--- Problem description ---
Put every line from the one containing "You are a computer-use agent. 2435x1219" down to the one containing "Click the mIRC", both included, into a Markdown table with the columns Row and Line. Number the rows and leave out blank lines.

>> start Provided material

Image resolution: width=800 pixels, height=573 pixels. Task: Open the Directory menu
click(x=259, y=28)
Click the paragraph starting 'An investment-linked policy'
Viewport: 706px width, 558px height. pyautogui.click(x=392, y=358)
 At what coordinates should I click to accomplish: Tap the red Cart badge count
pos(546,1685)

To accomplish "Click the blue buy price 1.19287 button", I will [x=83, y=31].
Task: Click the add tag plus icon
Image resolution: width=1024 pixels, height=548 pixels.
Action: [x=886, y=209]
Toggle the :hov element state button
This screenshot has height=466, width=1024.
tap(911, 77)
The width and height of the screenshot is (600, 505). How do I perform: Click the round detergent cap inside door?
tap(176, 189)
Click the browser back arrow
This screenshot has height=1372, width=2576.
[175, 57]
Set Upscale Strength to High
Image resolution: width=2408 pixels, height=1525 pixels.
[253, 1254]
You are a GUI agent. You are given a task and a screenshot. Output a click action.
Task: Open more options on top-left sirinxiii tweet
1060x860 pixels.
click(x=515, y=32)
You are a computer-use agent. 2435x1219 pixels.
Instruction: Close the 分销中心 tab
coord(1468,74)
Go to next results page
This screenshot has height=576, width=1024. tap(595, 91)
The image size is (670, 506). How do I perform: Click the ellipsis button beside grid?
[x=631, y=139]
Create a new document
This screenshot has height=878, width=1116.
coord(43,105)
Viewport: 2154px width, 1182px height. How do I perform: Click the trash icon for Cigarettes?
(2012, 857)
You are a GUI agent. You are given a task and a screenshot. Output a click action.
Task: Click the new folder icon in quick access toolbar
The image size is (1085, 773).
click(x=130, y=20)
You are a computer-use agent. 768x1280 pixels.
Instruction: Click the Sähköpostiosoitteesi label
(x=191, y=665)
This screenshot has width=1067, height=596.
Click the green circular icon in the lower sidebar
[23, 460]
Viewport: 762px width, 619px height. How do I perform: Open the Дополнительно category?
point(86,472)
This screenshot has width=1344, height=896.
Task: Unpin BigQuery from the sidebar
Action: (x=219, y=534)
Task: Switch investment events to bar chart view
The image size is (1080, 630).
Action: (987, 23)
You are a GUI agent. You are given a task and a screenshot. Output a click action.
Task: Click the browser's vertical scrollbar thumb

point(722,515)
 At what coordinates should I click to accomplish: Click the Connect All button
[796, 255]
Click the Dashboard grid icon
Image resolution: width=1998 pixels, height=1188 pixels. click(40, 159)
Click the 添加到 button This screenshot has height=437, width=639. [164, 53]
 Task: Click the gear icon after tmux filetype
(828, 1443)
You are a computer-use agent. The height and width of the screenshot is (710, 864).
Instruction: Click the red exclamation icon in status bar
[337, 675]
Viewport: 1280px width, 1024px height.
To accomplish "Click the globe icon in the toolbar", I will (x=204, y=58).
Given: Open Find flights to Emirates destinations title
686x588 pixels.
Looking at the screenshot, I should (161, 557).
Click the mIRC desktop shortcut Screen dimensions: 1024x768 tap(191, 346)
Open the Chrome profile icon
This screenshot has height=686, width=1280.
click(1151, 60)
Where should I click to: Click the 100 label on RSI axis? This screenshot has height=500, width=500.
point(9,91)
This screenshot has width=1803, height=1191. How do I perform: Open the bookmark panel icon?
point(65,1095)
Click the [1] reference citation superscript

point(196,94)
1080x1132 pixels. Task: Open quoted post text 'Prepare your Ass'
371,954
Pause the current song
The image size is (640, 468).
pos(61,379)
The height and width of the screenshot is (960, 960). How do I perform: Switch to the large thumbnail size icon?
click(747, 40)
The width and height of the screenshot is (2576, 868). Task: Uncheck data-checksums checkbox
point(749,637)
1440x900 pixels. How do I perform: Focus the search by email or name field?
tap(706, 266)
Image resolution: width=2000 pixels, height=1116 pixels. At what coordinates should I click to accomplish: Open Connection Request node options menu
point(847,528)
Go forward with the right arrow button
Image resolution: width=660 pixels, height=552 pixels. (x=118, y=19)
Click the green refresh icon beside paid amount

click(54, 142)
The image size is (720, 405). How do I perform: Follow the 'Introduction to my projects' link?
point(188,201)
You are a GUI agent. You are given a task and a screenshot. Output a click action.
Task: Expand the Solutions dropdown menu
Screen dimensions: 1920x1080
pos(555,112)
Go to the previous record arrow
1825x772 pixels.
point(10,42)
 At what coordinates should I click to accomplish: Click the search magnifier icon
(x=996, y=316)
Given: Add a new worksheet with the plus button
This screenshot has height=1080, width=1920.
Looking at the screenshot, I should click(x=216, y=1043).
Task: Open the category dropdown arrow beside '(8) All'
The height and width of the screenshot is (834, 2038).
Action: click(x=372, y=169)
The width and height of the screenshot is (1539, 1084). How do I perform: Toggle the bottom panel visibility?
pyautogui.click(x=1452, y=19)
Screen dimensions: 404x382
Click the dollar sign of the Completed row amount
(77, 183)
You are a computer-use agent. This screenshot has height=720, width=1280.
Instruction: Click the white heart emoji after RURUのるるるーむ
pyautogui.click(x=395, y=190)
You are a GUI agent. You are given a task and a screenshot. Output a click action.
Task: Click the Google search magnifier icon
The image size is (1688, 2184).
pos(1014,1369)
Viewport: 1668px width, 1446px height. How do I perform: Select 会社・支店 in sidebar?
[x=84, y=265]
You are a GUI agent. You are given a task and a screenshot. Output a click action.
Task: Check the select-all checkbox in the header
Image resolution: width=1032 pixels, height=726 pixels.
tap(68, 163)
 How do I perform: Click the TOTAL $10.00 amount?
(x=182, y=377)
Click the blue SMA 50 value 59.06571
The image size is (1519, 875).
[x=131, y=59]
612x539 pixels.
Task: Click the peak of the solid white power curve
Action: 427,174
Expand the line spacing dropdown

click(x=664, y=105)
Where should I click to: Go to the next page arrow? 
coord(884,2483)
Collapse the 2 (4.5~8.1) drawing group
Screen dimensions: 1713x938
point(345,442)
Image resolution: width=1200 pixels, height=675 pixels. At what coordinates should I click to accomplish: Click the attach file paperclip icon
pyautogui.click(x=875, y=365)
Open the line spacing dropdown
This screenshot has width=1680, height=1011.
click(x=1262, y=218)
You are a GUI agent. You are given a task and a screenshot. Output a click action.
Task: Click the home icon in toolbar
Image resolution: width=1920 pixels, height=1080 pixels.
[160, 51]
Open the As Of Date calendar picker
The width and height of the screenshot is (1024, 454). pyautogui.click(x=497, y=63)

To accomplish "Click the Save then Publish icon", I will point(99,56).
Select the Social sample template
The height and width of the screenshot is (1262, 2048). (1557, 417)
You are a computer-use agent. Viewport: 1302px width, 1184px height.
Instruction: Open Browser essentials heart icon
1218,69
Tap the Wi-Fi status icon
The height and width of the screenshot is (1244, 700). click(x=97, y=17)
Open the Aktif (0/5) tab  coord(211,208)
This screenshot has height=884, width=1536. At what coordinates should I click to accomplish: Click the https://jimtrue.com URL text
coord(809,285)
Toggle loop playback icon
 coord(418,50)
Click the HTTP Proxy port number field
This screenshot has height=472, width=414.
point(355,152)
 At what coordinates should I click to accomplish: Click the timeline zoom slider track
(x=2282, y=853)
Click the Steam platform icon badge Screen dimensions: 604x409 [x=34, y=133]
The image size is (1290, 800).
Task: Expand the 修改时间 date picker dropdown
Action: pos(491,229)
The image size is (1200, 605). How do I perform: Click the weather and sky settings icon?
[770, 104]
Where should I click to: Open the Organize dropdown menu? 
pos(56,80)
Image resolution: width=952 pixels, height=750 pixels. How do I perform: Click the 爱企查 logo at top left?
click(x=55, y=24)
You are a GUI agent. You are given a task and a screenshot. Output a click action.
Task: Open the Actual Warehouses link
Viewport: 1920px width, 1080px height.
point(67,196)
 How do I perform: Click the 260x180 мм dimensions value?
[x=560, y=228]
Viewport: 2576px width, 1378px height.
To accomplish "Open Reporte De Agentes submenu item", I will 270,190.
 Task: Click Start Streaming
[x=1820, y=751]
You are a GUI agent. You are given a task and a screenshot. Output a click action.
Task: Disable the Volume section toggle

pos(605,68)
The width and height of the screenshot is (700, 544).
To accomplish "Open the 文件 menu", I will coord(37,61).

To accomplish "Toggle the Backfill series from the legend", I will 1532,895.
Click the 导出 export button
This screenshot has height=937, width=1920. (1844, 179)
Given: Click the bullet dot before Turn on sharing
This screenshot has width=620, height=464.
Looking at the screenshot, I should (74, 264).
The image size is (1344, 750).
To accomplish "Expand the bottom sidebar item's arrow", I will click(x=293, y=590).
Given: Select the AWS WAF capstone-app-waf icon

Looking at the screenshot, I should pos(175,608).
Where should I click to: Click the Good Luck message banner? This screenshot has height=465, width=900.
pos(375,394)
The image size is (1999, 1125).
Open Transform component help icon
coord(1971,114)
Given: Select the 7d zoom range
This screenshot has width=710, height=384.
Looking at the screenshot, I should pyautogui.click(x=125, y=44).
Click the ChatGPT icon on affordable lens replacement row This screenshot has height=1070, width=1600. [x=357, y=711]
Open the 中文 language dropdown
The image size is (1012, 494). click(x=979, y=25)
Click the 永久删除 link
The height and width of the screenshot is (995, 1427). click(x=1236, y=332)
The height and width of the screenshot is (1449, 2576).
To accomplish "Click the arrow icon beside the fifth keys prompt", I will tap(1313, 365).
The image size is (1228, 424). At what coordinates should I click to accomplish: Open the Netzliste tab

>> end Provided material

--- Written response ---
| Row | Line |
|---|---|
| 1 | You are a computer-use agent. 2435x1219 pixels. |
| 2 | Instruction: Close the 分销中心 tab |
| 3 | coord(1468,74) |
| 4 | Go to next results page |
| 5 | This screenshot has height=576, width=1024. tap(595, 91) |
| 6 | The image size is (670, 506). How do I perform: Click the ellipsis button beside grid? |
| 7 | [x=631, y=139] |
| 8 | Create a new document |
| 9 | This screenshot has height=878, width=1116. |
| 10 | coord(43,105) |
| 11 | Viewport: 2154px width, 1182px height. How do I perform: Click the trash icon for Cigarettes? |
| 12 | (2012, 857) |
| 13 | You are a GUI agent. You are given a task and a screenshot. Output a click action. |
| 14 | Task: Click the new folder icon in quick access toolbar |
| 15 | The image size is (1085, 773). |
| 16 | click(x=130, y=20) |
| 17 | You are a computer-use agent. 768x1280 pixels. |
| 18 | Instruction: Click the Sähköpostiosoitteesi label |
| 19 | (x=191, y=665) |
| 20 | This screenshot has width=1067, height=596. |
| 21 | Click the green circular icon in the lower sidebar |
| 22 | [23, 460] |
| 23 | Viewport: 762px width, 619px height. How do I perform: Open the Дополнительно category? |
| 24 | point(86,472) |
| 25 | This screenshot has width=1344, height=896. |
| 26 | Task: Unpin BigQuery from the sidebar |
| 27 | Action: (x=219, y=534) |
| 28 | Task: Switch investment events to bar chart view |
| 29 | The image size is (1080, 630). |
| 30 | Action: (987, 23) |
| 31 | You are a GUI agent. You are given a task and a screenshot. Output a click action. |
| 32 | Task: Click the browser's vertical scrollbar thumb |
| 33 | point(722,515) |
| 34 |  At what coordinates should I click to accomplish: Click the Connect All button |
| 35 | [796, 255] |
| 36 | Click the Dashboard grid icon |
| 37 | Image resolution: width=1998 pixels, height=1188 pixels. click(40, 159) |
| 38 | Click the 添加到 button This screenshot has height=437, width=639. [164, 53] |
| 39 |  Task: Click the gear icon after tmux filetype |
| 40 | (828, 1443) |
| 41 | You are a computer-use agent. The height and width of the screenshot is (710, 864). |
| 42 | Instruction: Click the red exclamation icon in status bar |
| 43 | [337, 675] |
| 44 | Viewport: 1280px width, 1024px height. |
| 45 | To accomplish "Click the globe icon in the toolbar", I will (x=204, y=58). |
| 46 | Given: Open Find flights to Emirates destinations title |
| 47 | 686x588 pixels. |
| 48 | Looking at the screenshot, I should (161, 557). |
| 49 | Click the mIRC desktop shortcut Screen dimensions: 1024x768 tap(191, 346) |